Collected data:
========================

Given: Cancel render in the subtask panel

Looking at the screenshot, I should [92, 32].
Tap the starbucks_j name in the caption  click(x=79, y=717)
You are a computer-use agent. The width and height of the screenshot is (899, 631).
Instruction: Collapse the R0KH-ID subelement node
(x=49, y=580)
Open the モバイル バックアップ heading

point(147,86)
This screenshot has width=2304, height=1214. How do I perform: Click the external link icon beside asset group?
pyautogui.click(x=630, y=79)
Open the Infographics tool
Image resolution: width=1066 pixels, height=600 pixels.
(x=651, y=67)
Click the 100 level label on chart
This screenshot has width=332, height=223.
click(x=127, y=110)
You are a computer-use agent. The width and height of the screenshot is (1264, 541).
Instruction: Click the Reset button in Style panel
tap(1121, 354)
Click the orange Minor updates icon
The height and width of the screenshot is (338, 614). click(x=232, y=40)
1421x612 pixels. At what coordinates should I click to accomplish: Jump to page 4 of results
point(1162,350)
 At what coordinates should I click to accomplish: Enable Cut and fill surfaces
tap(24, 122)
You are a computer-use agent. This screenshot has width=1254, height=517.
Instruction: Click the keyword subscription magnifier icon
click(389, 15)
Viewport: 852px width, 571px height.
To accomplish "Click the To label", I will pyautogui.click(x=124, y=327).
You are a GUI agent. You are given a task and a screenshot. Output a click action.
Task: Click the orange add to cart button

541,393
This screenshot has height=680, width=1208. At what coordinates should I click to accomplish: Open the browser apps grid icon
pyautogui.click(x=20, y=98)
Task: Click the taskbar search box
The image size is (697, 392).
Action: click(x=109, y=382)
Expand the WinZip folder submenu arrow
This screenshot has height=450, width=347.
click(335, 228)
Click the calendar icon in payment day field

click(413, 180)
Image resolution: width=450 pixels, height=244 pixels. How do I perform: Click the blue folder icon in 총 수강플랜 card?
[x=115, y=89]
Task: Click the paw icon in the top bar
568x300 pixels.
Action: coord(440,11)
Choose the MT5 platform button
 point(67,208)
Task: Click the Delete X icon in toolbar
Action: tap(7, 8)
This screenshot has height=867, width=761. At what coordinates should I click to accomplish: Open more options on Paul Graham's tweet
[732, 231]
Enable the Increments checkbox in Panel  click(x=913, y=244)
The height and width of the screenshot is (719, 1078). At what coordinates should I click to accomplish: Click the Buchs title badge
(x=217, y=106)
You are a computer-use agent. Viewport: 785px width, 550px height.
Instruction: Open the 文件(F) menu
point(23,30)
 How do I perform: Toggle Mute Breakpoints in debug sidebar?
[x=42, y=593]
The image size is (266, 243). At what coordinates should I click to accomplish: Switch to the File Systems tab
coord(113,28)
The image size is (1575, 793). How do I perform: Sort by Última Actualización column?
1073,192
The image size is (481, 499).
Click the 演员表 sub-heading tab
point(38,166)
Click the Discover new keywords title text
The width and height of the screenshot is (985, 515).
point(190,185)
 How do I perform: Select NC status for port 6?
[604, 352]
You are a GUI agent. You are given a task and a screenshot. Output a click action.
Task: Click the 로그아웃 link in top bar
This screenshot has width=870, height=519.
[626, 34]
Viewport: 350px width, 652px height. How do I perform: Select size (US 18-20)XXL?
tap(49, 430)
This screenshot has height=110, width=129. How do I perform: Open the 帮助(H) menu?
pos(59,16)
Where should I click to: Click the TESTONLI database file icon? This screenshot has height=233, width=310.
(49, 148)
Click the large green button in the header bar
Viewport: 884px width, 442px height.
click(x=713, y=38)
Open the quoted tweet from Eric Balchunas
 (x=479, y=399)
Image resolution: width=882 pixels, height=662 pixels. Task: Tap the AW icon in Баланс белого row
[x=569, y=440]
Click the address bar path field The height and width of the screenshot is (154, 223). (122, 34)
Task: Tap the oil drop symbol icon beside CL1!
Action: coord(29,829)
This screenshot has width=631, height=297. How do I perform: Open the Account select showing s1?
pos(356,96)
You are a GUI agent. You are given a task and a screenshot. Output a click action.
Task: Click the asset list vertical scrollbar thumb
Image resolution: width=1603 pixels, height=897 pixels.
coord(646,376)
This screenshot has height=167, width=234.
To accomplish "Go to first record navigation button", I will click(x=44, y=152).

========================

## Problem details
The entries above hold a line with "The image size is (1575, 793)." and a later line with "Click the large". Write out exactly those lines and all lines between, nothing more.

## Reply to the exercise
The image size is (1575, 793). How do I perform: Sort by Última Actualización column?
1073,192
The image size is (481, 499).
Click the 演员表 sub-heading tab
point(38,166)
Click the Discover new keywords title text
The width and height of the screenshot is (985, 515).
point(190,185)
 How do I perform: Select NC status for port 6?
[604, 352]
You are a GUI agent. You are given a task and a screenshot. Output a click action.
Task: Click the 로그아웃 link in top bar
This screenshot has width=870, height=519.
[626, 34]
Viewport: 350px width, 652px height. How do I perform: Select size (US 18-20)XXL?
tap(49, 430)
This screenshot has height=110, width=129. How do I perform: Open the 帮助(H) menu?
pos(59,16)
Where should I click to: Click the TESTONLI database file icon? This screenshot has height=233, width=310.
(49, 148)
Click the large green button in the header bar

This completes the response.